Ce dont la vie politique a la plus besoin aujourd’hui, c’est de clarté. Il y a ceux qui choisissent de rédistribuer principalement cette richesse sous forme d’allégement fiscal aux plus riches ou en dividendes aux détenteurs du capital. Il y a ceux qui choisissent de la redistribuer principalement en rémunérant mieux le travail ou en créant des services d’intérêt collectifs. Entre les deux, il n’y a pas de compromis possible. Il faut choisir. L’enjeu des élections, quelles qu’elles soient, c’est toujours, de façon explicite ou non, le choix par les électeurs d’une des deux réponses appliquée à un terrain particulier : le pays, la région, le département ou la commune. La charge, noble, des hommes politiques est de présenter clairement les termes de l’alternative et de ne pas laisser croire que, par une sorte d’angélisme providentiel, les tenants des deux camps pourraient, en alliant leurs compétences trouver heureusement une position moyenne. La réponse à la question n’est pas affaire de compétence. Il y a les libéraux et les anti-libéraux (au plan économique). Il y a la droite et il y a la gauche. Il faut choisir.

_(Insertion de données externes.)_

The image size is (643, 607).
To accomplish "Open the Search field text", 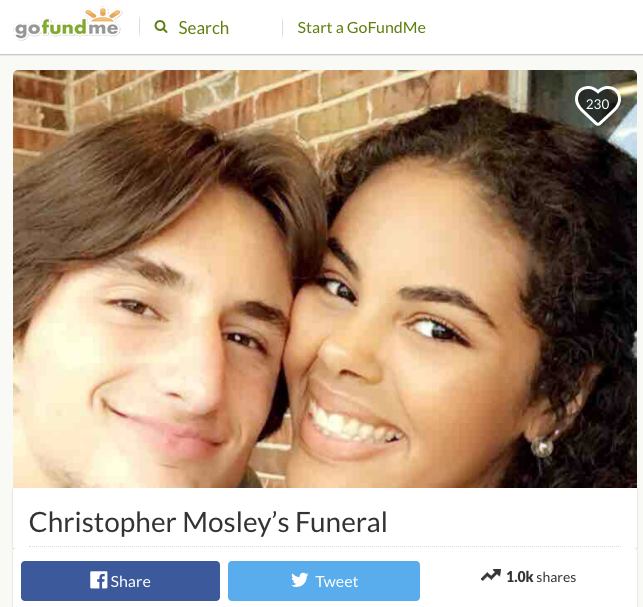I will (203, 28).
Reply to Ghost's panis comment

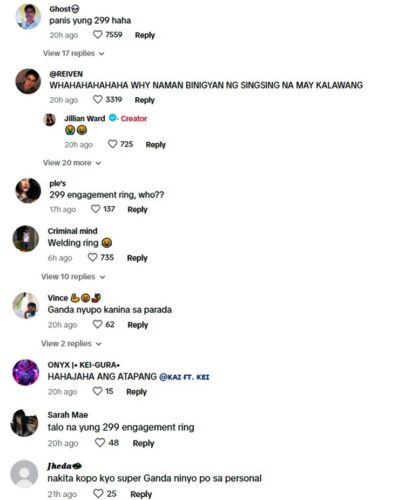tap(145, 35)

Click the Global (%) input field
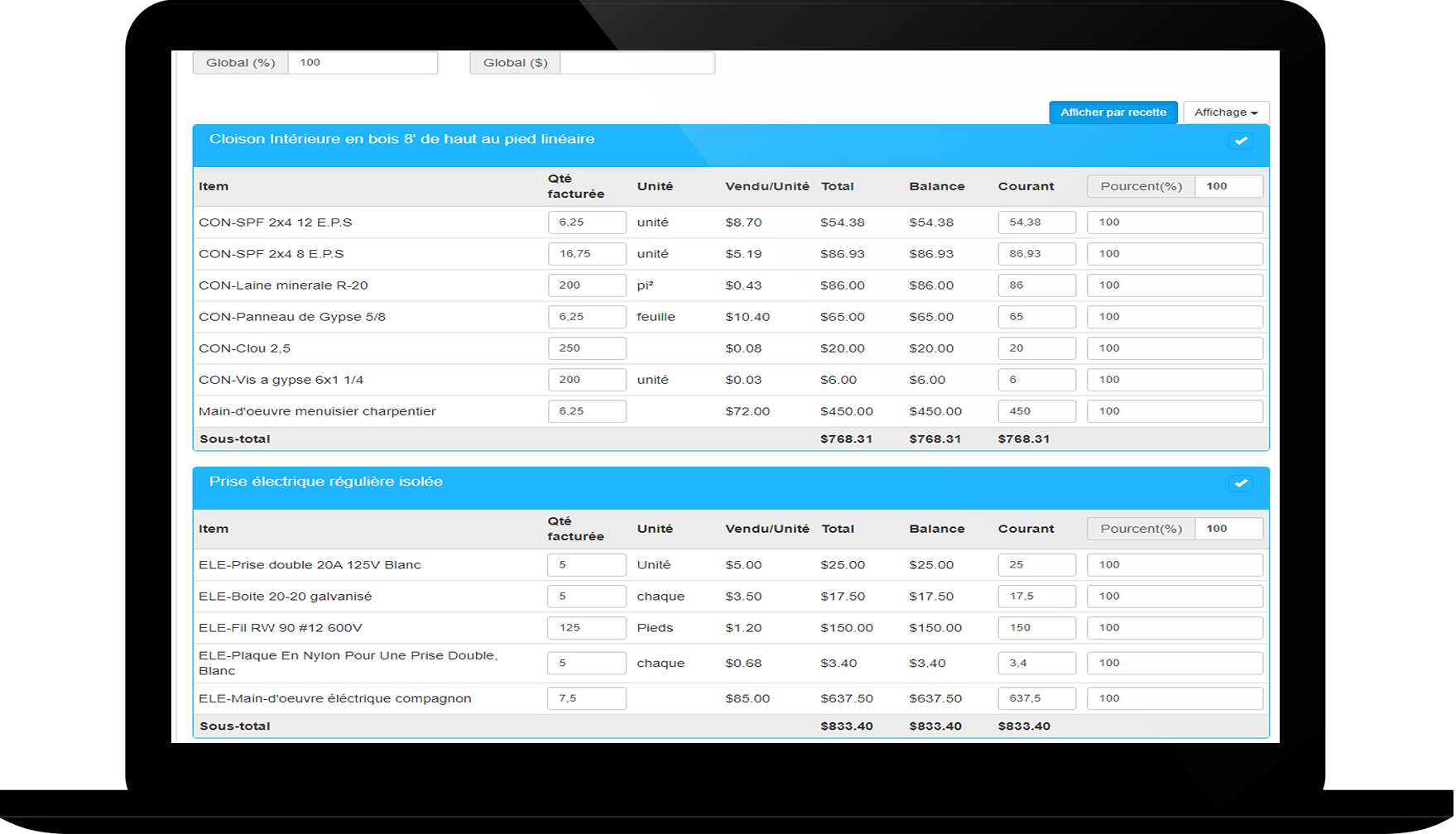tap(363, 63)
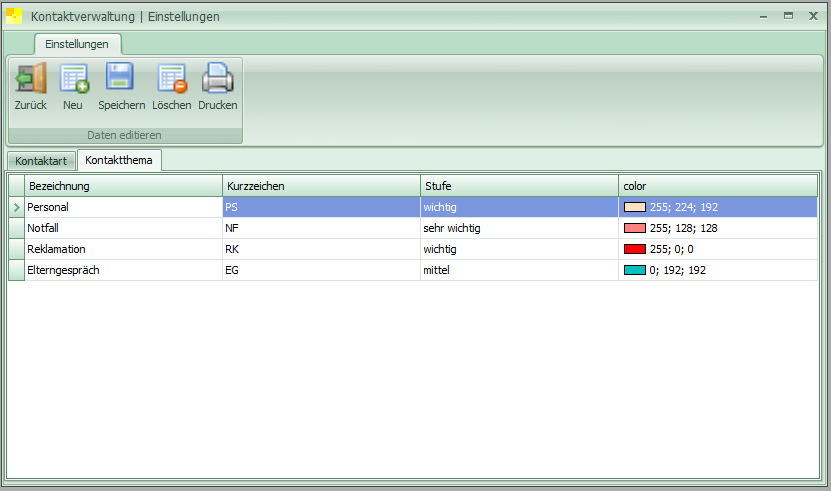
Task: Click the 'sehr wichtig' Stufe cell
Action: [518, 228]
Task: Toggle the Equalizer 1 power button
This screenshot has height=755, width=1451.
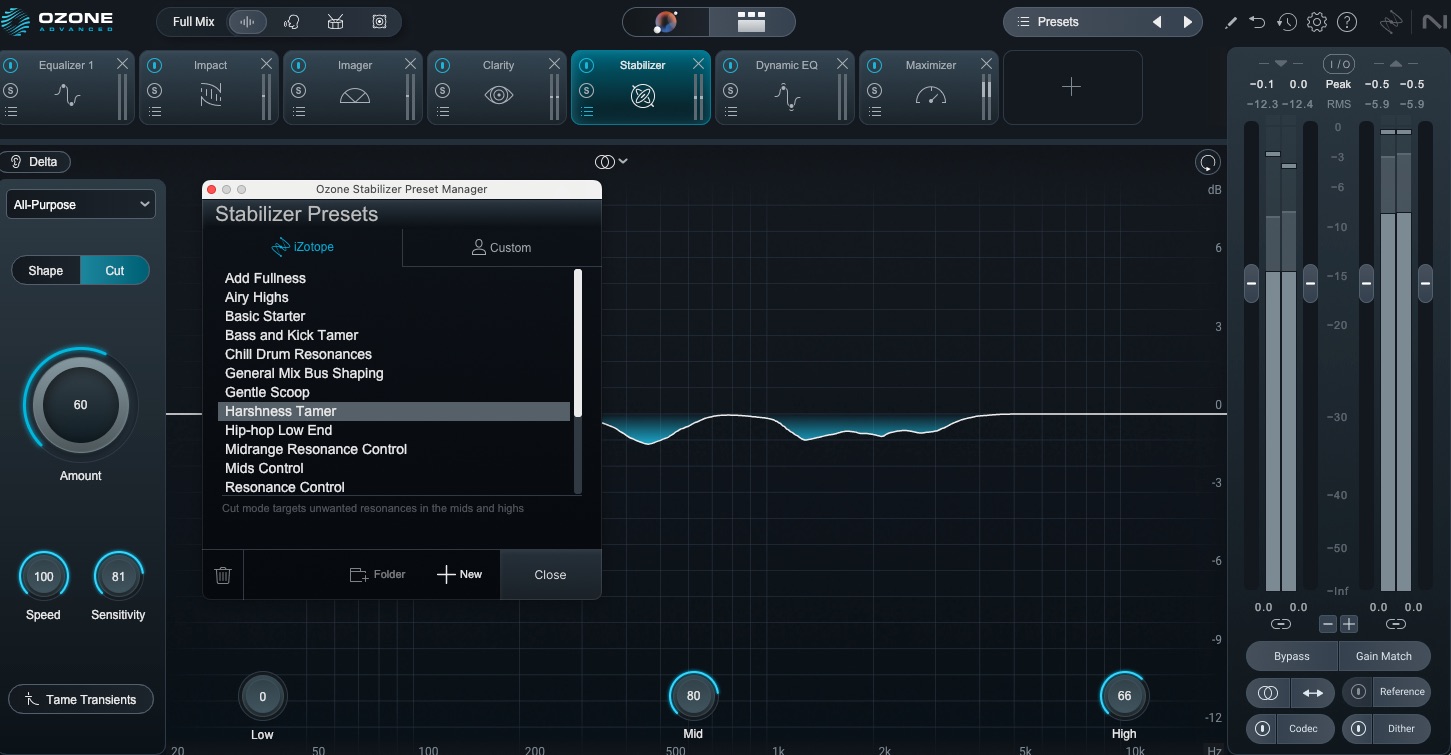Action: click(11, 65)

La question clé qui est posée à tout ceux qui prétendent gérer, à quelque niveau que ce soit, les affaires publiques est la suivante : comment répartir la richesse collective produite par le travail de tous ?

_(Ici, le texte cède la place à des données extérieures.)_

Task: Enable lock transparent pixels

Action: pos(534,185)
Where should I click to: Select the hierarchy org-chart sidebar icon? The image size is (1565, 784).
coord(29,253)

Sur cette question, et complémentairement à ce que tu écris, il est nécessaire de lire l'entretien avec Marcel Gauchet, retranscrit dans l'hebdomadaire Marianne n° 553 (24-30 novembre 2007) pages 76-78. Je cite quelques passages :
"L'histoire est escamotée, la seule chose qui compte, pour la majorité de nos contemporains, c'est que l'économie fonctionne"

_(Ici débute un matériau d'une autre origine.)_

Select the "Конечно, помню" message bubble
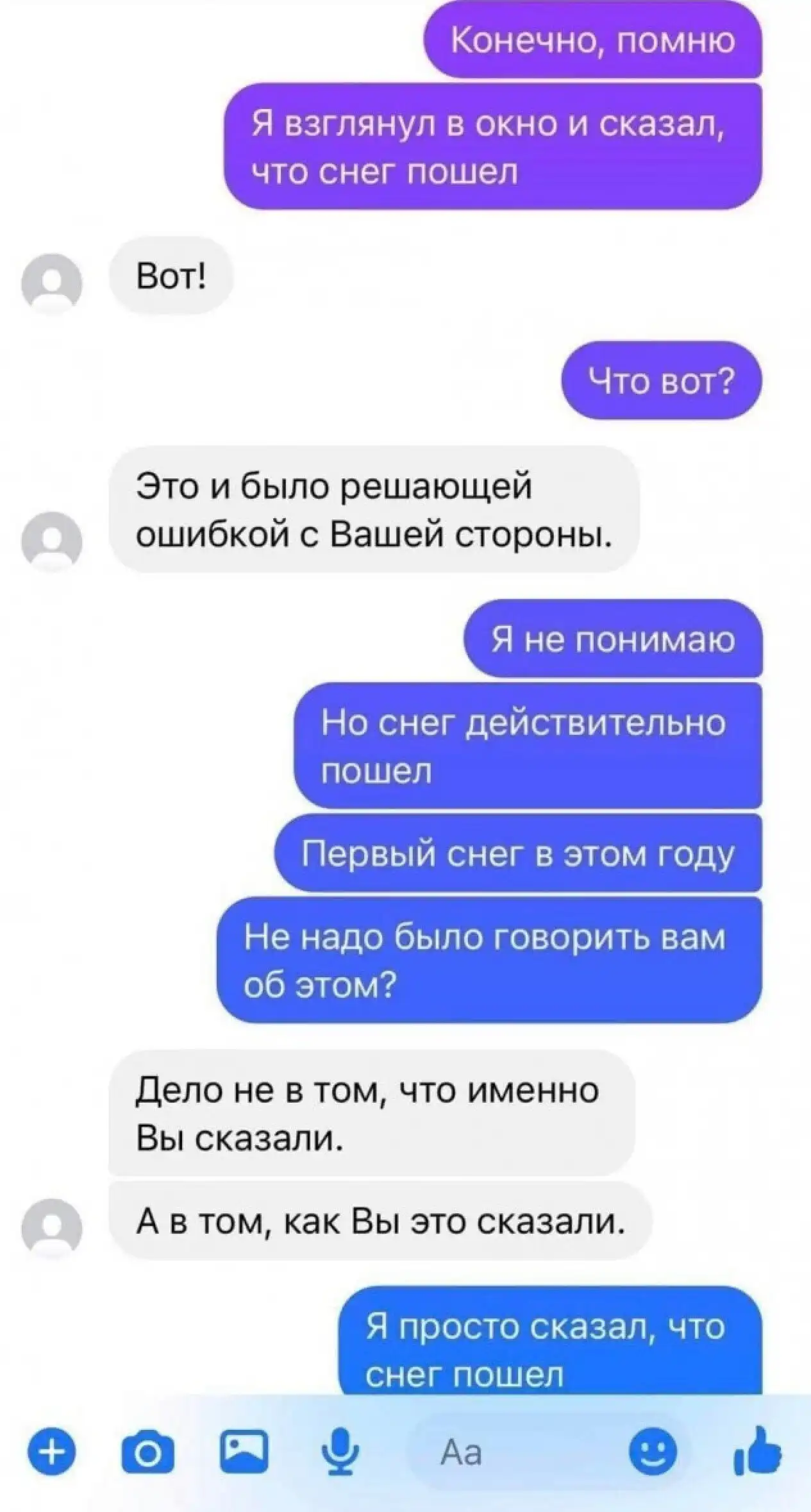 593,40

" ...mais donner de la liberté aux individus ne suffit pas, il faut leur donner aussi du pouvoir, de la puissance d'agir".
et enfin, ce jugement à propos de sarkozy : " il propose de travailler plus pour gagner plus, ce qui est un peu étroit...On est tombé dans le socialisme le plus primitif qui soit : celui de la survie améliorée".